In the week ending Oct. 18, domestic raw steel production of 1.74 million tons grew by 9.7 percent compared with the 1.59 million tons made in the comparable week in 2024, according to AISI. The recent week’s output also represents a 1.3 percent increase compared with the previous week, when production checked in at 1.72 million tons.
According to AISI, U.S. mills operated at a 76.1 capability utilization, or capacity, in the most recently completed week compared with a 71.6 percent capacity rate one year earlier.
Early this week, the CEOs of two different U.S. steelmakers said steel trade policies extended or established by President Donald Trump are helpful to their companies’ bottom lines.
“We expect a favorable market environment to take shape as unfair trade practices diminish, policy clarity improves and U.S. manufacturing continues to expand, driving stronger demand,” CEO Mark Millett of Fort Wayne, Indiana-based Steel Dynamics Inc. says.
“Our third-quarter results marked a clear sign of demand recovery for automotive-grade steel made in the U.S., and that is a direct consequence of the new trade environment implemented and enforced by the Trump administration,” Cleveland-Cliffs President and CEO Lourenco Goncalves says.

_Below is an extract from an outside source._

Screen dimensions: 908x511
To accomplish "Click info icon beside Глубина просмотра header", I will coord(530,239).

In the recently completed week, AISI lists its southern region as having produced the most steel (790,000 tons), followed by its Great Lakes region with output of 559,000 tons in the week ending Oct. 18.

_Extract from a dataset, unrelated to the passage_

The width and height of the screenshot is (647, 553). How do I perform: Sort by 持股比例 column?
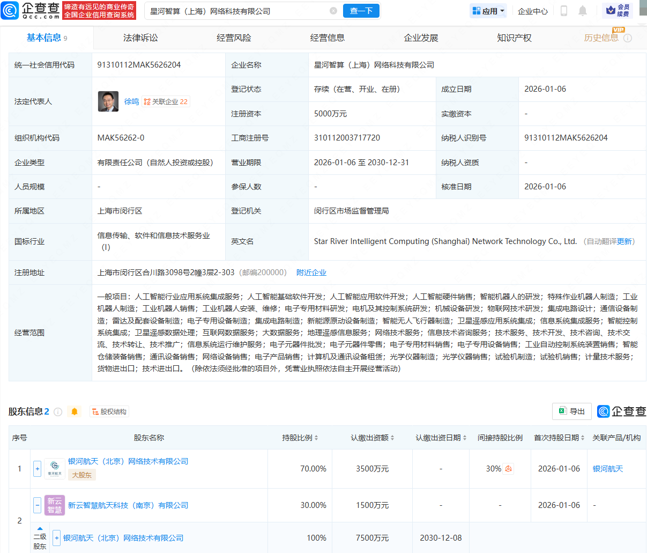click(x=300, y=438)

As output ramps up in the U.S., generators and processors of recycled steel are watching to see if it will spur scrap demand sufficiently to raise the price of the secondary commodity.
Transaction pricing gathered by the Raw Material Data Aggregation Service (RMDAS) of Pittsburgh-based MSA Inc. for the late September and mid-October time frame shows no sign of a price boost.
From Sept. 21 through Oct. 20, mills in the U.S. paid an average of $24 per ton less for prompt or prime grades of ferrous scrap compared with the previous 30-day period, according to RMDAS tracking.
The obsolete No. 1 shredded scrap grade fared little better, dropping in value by an average of $11 per ton, while No. 1 heavy melting steel scrap nearly held steady, losing just $1 per ton in value.
Improved domestic demand could be helpful in light of what one export shipper describes as a tepid market for exported recycled steel from U.S. ports.
In a report prepared for the Brussels-based Bureau of International Recycling, Michael Gaylard, who is based in the U.S. for Sims Ltd., cites as one example that in August, recycled steel imports in Taiwan totaled about 147,000 metric tons, representing a 24.5 percent year-on-year and an 8.8 percent drop compared with the previous month.